Laser percussion micro-drilling on PBF-LB/M-manufactured CoCrMo alloy plates: process characterisation and comparison with additively manufactured holes

The paper deals with the laser micro-drilling of CoCrMo superalloy sheets, 1.5 mm in thickness, manufactured via powder bed fusion by laser beam melting (PBF-LB/M) technology, by percussion drilling techniques. Laser drilling tests were carried out using a 450/4500 QCW pulsed fiber laser with a pulse power of up to 4.5 kW. The experimental tests were performed adopting a Box-Behnken design. During the tests, the pulse power, pulse duration, assistant gas pressure, focus position, and total released energy were varied.
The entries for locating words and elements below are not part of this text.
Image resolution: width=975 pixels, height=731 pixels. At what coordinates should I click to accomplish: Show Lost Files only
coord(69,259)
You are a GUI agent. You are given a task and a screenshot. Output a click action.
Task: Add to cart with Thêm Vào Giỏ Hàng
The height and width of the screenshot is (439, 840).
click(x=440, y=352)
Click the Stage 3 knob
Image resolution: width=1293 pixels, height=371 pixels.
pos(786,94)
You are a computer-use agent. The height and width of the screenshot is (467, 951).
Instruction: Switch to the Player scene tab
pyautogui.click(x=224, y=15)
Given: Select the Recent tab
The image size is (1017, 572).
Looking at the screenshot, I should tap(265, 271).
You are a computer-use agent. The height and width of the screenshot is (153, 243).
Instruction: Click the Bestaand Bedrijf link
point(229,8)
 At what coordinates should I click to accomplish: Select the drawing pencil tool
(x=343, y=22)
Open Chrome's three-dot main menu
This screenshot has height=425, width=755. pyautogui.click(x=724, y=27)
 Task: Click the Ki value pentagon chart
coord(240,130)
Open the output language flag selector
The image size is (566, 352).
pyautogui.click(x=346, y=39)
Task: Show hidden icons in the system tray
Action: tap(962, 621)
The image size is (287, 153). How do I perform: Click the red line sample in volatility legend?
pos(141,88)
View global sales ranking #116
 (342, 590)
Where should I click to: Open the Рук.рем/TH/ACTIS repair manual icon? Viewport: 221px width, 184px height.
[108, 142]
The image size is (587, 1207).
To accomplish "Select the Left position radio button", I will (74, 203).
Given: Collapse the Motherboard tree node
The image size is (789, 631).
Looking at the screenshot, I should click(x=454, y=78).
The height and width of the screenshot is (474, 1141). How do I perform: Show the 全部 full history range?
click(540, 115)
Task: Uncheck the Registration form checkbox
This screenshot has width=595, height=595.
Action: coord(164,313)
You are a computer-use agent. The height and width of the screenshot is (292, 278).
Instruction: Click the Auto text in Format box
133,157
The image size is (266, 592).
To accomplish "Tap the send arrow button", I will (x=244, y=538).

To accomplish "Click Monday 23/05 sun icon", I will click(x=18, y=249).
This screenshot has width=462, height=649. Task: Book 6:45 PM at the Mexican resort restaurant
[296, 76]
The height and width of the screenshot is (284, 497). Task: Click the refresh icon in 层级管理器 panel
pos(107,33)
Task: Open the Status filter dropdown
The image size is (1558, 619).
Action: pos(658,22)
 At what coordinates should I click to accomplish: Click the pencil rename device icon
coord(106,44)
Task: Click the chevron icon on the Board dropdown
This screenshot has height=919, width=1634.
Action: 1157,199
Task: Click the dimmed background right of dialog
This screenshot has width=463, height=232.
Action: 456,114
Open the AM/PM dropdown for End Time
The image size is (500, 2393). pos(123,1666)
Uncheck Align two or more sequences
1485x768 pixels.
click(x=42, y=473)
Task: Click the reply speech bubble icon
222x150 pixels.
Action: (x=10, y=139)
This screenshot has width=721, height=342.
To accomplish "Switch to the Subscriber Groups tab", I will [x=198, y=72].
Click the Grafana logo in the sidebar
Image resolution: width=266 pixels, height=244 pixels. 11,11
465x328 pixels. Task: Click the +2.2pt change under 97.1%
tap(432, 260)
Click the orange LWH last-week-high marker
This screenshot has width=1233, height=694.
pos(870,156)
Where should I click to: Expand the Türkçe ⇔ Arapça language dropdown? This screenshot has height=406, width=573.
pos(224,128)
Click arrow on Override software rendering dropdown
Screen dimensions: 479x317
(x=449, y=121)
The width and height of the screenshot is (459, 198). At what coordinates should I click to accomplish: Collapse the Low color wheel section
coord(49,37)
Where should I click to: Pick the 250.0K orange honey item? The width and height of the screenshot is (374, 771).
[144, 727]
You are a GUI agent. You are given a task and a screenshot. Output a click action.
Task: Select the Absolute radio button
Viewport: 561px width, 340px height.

Hole geometries were characterised at the beam entrance and exit by adopting a 3D digital microscope. The entrance and exit diameters, roundness, taper angle, spatter area, and maximum dross height were analysed. ANalysis Of VAriance (ANOVA) and Response Surface Methodology (RSM) were adopted to investigate the influence of the process parameters and model the process. The geometrical characteristics of the laser-drilled holes were compared to additively manufactured ones. Multi-Objective-Optimization (MRO) was adopted to identify optimal process conditions to produce micro-holes with an imposed diameter and minimal taper angle. Then, the RSM model was experimentally validated, showing a strong correlation with predicted values up to 600 µm. Moreover, the geometry of additively manufactured holes was characterised too, and the mechanisms of defect generation were discussed. From the result, comparing the geometry of the laser-drilled holes to the ones obtained by additive manufacturing, the former technique is particularly competitive in the diameter range of 300–600 μm.